──────── Information shown ────────
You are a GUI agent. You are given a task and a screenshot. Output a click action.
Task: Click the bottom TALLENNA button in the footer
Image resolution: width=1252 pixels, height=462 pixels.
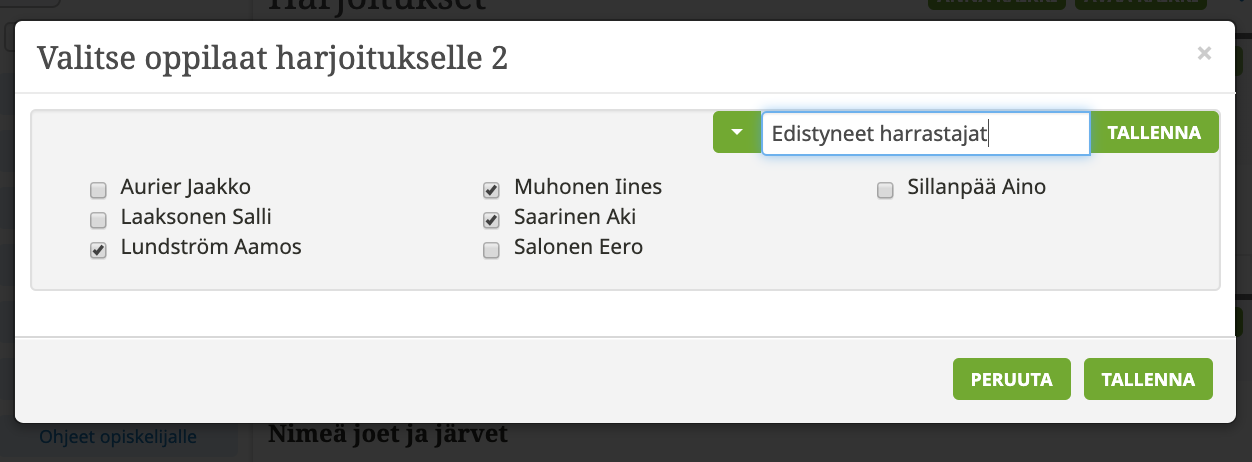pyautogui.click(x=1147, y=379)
────────
──────── Information shown ────────
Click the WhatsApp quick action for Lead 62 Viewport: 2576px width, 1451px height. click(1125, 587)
────────
* Problem description:
Format the lines of the records above as a numbered list, starting at the line containing "You are a GUI" and ending at the line containing "pyautogui.click(x=1147, y=379)", with blank lines omitted. Leave the pictures out of the answer.

* Task answer:
1. You are a GUI agent. You are given a task and a screenshot. Output a click action.
2. Task: Click the bottom TALLENNA button in the footer
3. Image resolution: width=1252 pixels, height=462 pixels.
4. pyautogui.click(x=1147, y=379)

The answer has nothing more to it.